When a company that builds the data infrastructure for public health and national security advances a worldview of civilizational hierarchy and permanent military readiness, it is reasonable to ask whether its platform is merely a neutral tool or an instrument that encodes a particular vision of power.
The alternative is not to reject operational AI. It is to build it on different foundations.
Gartner predicts that by 2027, organizations will use small, task-specific AI models with a usage volume at least three times greater than general-purpose large language models, driven by the need for contextualized, reliable, and cost-effective solutions. This is the real industrial revolution underway. We are moving (or should be moving) away from the "coal" era of burning massive amounts of generic compute toward a "precision engine" era. Custom SLMs do not require the proprietary furnaces of captive AI vendors; they require high-quality, aligned data, secure deployment environments, and institutions that retain control over their own intelligence.

• [Data for review]
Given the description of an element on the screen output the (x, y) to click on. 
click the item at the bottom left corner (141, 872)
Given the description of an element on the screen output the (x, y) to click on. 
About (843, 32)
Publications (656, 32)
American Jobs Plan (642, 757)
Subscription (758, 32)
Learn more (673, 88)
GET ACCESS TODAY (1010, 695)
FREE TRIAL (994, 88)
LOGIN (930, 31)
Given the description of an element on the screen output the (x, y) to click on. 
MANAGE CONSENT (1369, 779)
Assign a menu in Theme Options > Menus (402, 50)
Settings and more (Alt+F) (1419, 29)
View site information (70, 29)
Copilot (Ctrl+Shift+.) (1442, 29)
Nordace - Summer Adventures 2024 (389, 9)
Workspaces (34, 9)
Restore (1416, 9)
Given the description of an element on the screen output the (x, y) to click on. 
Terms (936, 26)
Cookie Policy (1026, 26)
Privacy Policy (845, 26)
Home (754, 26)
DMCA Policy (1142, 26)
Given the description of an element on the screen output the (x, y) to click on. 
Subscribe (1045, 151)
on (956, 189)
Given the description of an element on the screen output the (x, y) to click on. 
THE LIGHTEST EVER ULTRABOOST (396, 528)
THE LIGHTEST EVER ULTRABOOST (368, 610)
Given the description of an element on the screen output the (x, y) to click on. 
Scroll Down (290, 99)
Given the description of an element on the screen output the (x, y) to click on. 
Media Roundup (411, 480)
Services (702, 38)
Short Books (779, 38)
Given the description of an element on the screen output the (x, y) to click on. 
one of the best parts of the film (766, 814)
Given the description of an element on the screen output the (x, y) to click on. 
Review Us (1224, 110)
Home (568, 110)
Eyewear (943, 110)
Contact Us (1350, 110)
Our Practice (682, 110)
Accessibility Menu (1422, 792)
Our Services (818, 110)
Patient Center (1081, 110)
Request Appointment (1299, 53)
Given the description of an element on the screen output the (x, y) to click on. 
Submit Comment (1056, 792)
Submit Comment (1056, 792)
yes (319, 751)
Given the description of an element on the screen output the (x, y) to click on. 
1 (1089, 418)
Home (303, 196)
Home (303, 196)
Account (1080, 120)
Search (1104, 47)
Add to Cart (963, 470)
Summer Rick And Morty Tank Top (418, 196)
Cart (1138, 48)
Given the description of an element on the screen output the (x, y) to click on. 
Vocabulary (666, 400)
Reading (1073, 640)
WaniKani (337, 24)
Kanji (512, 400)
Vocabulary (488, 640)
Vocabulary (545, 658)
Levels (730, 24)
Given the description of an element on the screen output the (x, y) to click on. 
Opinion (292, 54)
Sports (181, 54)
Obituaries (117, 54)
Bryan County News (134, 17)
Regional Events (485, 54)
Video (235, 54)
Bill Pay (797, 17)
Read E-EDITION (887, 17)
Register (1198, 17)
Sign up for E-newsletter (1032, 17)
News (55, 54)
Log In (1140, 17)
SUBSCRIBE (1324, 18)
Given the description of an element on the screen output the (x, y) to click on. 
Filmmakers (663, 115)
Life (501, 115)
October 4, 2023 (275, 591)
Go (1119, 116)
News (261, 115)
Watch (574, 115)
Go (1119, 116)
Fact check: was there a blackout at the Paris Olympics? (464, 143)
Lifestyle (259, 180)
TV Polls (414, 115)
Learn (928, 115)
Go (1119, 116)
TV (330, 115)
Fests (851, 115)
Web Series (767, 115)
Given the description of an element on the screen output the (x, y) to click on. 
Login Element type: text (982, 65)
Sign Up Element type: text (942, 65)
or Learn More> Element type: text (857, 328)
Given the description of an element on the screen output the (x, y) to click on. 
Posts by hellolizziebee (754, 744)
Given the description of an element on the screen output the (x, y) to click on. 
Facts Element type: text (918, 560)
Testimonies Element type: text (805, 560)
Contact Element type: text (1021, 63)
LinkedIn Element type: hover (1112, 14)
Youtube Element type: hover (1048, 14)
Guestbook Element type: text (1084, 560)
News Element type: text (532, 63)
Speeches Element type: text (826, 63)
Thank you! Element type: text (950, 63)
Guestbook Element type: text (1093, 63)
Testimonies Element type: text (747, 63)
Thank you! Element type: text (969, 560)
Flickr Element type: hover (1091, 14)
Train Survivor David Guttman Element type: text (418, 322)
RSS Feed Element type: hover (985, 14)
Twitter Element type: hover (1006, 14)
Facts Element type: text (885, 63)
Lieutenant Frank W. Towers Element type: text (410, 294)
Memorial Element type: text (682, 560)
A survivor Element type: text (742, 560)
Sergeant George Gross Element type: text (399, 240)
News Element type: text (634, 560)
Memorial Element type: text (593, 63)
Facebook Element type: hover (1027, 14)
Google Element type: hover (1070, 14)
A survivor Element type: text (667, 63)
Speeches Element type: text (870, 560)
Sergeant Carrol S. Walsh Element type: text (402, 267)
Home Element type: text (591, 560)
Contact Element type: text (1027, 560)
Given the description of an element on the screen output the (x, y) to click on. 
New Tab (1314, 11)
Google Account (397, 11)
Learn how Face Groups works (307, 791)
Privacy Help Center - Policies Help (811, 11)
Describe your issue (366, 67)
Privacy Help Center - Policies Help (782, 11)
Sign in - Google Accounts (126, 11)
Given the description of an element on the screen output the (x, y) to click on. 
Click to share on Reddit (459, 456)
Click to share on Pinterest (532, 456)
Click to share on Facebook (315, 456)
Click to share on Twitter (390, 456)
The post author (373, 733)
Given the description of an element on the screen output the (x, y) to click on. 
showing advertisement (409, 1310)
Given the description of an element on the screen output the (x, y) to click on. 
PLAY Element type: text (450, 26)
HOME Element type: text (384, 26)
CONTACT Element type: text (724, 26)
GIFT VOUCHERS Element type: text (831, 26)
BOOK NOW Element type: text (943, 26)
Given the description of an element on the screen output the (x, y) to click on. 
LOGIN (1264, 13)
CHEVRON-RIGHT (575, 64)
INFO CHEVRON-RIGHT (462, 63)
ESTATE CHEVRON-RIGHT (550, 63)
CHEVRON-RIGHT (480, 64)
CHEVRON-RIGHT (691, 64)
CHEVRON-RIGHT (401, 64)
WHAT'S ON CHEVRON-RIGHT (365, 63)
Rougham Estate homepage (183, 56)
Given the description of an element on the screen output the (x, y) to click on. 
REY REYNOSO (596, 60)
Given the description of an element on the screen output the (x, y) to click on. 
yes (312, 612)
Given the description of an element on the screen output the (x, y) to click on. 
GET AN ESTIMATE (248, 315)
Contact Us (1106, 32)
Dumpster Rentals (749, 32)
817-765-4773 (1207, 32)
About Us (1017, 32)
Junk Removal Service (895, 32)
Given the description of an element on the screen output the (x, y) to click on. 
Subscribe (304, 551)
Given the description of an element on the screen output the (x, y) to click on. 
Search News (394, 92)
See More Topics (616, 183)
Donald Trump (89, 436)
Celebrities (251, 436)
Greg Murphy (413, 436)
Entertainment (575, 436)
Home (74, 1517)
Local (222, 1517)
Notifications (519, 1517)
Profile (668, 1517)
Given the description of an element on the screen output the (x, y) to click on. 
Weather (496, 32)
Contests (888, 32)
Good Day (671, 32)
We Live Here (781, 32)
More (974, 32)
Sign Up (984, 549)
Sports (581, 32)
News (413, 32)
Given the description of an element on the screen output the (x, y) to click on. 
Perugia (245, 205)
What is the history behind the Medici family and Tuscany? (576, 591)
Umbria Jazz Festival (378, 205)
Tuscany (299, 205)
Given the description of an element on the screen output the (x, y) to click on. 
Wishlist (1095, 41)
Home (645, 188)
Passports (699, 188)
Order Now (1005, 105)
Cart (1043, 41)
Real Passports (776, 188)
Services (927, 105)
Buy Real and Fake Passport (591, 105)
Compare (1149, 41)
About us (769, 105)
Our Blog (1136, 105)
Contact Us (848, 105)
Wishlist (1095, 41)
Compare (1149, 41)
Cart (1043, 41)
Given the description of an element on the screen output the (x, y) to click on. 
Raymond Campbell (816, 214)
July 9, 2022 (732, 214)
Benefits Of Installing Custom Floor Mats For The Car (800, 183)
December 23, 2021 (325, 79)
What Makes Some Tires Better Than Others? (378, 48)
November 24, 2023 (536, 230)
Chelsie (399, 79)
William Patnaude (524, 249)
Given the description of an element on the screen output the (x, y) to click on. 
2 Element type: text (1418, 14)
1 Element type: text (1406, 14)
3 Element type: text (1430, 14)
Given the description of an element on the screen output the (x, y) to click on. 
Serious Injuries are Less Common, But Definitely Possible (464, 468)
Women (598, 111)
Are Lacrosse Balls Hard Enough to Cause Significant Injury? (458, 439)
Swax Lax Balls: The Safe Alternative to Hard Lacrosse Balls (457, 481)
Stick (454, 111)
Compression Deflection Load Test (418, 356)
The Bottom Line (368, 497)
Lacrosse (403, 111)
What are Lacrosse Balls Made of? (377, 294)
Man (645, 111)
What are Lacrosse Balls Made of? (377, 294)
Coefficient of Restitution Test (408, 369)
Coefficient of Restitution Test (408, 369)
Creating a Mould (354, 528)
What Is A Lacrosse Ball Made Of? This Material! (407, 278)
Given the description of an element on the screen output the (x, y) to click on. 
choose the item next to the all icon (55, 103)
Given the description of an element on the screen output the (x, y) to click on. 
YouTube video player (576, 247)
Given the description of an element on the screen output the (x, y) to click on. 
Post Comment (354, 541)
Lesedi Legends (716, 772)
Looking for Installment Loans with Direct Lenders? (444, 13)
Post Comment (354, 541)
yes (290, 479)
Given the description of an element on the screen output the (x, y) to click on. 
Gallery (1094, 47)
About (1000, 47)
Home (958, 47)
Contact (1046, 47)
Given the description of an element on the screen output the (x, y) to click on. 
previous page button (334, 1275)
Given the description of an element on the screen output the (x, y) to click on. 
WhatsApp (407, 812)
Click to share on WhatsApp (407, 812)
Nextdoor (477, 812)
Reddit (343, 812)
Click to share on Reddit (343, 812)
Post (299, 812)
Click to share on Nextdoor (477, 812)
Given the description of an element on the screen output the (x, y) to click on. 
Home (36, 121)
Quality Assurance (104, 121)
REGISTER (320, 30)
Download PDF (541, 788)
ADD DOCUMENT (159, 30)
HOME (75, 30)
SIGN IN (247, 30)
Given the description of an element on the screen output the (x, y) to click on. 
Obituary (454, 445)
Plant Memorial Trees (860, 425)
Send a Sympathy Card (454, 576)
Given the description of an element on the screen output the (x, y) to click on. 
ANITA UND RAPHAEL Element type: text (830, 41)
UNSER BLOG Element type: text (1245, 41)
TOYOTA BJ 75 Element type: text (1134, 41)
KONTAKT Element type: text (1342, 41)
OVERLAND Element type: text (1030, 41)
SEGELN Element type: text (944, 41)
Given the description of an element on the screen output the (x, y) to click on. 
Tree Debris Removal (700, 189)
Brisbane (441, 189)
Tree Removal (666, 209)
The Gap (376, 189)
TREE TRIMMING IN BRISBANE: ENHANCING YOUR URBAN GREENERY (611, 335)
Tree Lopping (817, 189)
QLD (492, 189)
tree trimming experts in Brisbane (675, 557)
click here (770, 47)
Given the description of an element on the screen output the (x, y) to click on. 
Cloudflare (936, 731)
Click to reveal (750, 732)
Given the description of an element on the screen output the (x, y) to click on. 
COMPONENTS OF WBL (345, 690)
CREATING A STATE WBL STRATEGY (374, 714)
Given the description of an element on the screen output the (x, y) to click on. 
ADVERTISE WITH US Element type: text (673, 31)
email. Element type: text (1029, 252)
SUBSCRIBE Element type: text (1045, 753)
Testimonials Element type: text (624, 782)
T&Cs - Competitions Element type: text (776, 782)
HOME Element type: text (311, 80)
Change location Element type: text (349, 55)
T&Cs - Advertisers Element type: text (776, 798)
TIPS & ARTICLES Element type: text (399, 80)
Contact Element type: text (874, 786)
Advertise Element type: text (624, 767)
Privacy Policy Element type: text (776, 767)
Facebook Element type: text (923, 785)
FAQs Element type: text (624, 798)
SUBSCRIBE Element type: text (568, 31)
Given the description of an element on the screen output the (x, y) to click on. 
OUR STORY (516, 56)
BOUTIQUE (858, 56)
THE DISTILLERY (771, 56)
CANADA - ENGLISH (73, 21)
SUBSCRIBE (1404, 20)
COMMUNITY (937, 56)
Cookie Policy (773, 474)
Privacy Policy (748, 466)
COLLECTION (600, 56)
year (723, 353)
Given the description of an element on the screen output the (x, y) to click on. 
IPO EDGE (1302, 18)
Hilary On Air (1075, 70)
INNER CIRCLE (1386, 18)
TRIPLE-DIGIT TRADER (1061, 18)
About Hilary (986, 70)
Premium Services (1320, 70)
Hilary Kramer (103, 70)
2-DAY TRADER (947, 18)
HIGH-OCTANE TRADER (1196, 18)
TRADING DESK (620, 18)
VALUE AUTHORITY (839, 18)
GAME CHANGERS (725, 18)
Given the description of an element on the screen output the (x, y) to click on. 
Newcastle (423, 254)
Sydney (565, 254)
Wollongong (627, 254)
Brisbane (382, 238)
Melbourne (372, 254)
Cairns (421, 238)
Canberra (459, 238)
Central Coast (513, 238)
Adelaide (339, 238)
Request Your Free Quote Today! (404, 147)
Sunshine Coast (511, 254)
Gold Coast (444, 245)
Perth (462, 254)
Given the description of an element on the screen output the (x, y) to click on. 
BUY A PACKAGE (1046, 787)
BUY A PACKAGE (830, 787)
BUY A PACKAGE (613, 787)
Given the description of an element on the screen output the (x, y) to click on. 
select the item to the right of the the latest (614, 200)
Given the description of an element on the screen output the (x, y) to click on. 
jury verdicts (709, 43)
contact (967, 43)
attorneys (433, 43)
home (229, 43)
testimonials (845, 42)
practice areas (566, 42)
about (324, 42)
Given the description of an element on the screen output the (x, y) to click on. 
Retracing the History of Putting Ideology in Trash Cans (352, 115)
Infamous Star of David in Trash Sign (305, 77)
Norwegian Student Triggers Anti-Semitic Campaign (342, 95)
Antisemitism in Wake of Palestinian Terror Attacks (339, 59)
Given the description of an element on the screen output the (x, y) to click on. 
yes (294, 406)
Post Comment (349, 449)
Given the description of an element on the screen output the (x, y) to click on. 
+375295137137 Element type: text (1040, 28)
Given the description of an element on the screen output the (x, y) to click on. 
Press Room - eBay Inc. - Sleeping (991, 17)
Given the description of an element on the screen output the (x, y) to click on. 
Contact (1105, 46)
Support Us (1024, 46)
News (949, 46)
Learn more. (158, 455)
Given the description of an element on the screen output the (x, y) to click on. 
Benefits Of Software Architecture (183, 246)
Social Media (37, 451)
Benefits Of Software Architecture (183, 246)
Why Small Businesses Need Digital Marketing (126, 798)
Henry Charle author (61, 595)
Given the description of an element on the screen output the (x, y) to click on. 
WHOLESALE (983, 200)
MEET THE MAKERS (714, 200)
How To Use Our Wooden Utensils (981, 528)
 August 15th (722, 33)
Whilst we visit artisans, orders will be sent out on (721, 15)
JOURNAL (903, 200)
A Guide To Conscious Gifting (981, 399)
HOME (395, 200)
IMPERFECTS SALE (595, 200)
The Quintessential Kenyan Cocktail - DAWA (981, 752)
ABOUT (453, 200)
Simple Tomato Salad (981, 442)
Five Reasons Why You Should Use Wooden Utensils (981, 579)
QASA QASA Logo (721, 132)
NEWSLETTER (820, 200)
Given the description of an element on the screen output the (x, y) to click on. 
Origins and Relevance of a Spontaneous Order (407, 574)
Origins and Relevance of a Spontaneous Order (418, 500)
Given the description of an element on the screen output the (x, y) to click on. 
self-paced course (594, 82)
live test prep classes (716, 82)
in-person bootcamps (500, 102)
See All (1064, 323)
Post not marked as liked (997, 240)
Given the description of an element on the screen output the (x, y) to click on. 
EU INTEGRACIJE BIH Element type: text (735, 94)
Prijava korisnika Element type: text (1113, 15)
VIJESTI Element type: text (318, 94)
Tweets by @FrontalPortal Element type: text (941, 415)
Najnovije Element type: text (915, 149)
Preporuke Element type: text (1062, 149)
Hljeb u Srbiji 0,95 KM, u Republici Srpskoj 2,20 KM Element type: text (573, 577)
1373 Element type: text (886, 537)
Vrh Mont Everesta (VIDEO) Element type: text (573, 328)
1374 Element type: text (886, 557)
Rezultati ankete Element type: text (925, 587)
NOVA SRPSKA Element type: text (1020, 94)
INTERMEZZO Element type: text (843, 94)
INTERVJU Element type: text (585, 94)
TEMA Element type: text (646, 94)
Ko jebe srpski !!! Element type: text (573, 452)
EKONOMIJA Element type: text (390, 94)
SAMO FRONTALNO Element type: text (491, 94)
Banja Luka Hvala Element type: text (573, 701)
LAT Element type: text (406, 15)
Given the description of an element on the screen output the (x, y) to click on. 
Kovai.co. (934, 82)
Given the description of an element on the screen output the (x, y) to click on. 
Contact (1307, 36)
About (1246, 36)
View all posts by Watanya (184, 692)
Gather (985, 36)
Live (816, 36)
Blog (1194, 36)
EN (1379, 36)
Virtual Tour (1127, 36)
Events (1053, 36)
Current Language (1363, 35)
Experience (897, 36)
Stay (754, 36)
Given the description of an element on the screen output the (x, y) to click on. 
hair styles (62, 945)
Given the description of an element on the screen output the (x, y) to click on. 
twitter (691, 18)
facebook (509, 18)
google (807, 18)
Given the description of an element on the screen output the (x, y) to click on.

• [Activities]
a. From the passage on operational AI, list everything that custom SLMs are said to require.
b. Do these statements agree with the passage on operational AI? Answer yes or no for each, quoting the words that decide it.
(i) The passage proposes rejecting operational AI.
(ii) Gartner's prediction concerns the year 2027.
(iii) Custom SLMs need the proprietary furnaces of captive AI vendors.
c. Answer from the passage on operational AI:
(i) For which two areas does the company build data infrastructure?
(ii) By how much does Gartner expect the usage volume of small, task-specific models to exceed that of general-purpose large language models?
(iii) Toward what era does the passage say we are moving?
Use only the passage on operational AI to answer.

• [Exercise responses]
a.
- High-quality, aligned data
- Secure deployment environments
- Institutions that retain control over their own intelligence

b.
(i) No: "The alternative is not to reject operational AI."
(ii) Yes: "Gartner predicts that by 2027"
(iii) No: "Custom SLMs do not require the proprietary furnaces of captive AI vendors"

c.
(i) Public health and national security.
(ii) At least three times.
(iii) A "precision engine" era.